__Document text__
Showing posts with label cds. Show all posts
Showing posts with label cds. Show all posts

Wednesday, 20 January 2016

Security demands strategy before action

http://www.tribuneindia.com/news/comment/security-demands-strategy-before-action/185506.html

Accounts of the National Security Adviser (NSA), Ajit Doval, as a man of action have only been reinforced by his response to the terrorist attack at the Pathankot airfield early this month. While a laudable quality in an operational-level commander, however, when this trait (to take action) is present in abundance in a person required to function at the strategic level, it may be problematic. 
 
Perhaps, the most onerous responsibility of the NSA is his duty as Secretary to the Political Council of India's Nuclear Command Authority (NCA) and as Chair of its executive council. The appointment requires a cool, reflective, person to tenant it. The Pathankot episode throws up the question: Whether Doval is the best man for this sensitive job.
 
On this score, the criticism attending the response to the Pathankot terror attack should not be spin-doctored into oblivion. The Prime Minister on a visit to the site, and the Army Chief in his Army Day press conference, have tried to restore confidence in the system. Acknowledging a few home truths would better serve the system. 
 
A key point was brought forth by the previous NSA, Shivshankar Menon. He observed the cancellation of the NSA’s trip to China for strategic-level talks, implying this was an instance of misplaced priorities. Second, an NSA getting involved in essentially a tactical-level operation is liable to miss the wood for the trees. Third, the NSA's bypassing of institutions such as the Home and Defence Ministries and the military serves to sap traditional chains of command and constitutionally ordained authority. 
 
Since the NSA is at the fulcrum of India's nuclear command and control, these observations have implications for India's nuclear command and control. 
 
India's NCA already has glaring lacunae. As revealed in the commentary in the aftermath of the Pathankot episode, India's National Security Council (NSC) system has been created through an executive order in 1998. It has not been institutionalised and sanctified by an Act of Parliament ever since. As a result, the NSA is an oddity in the parliamentary system, only owing accountability to his appointing authority, the Prime Minister. This further empowers the Prime Minister's Office, detracting from India's parliamentary democracy by making it resemble a presidential system. 
 
The NSA serves as link between the Political Council of the NCA that comprises the Prime Minister and principal ministers, and the Executive Council, comprising of the significant officials, military chiefs and scientific heads. Even this responsibility of the NSA has no legislative authority underwriting it. The press release of January 3, 2003, from the Cabinet Committee on Security that met to operationalise India's nuclear deterrence policy at best serves to inform. It cannot be taken as sanctioning this role of the NSA. The responsibility needs being invested with legal content. 
 
The insertion of the NSA in the nuclear command loop is such as to act as a buffer between the political head and the military chiefs. To fulfil this function, the NSA has the support of the NSC Secretariat (NSCS), which is under the Deputy NSA and part of the PMO. The strategy programme staff that informs decision-making and implements nuclear deterrence and employment strategy is, however, not under him directly, but is in the NSCS.

__Given material__
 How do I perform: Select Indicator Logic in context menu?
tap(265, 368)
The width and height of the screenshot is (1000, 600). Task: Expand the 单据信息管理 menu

__What this task involves__
In the opinion piece on India's National Security Adviser, in what year was India's National Security Council system created through an executive order?

__Response to this task__
1998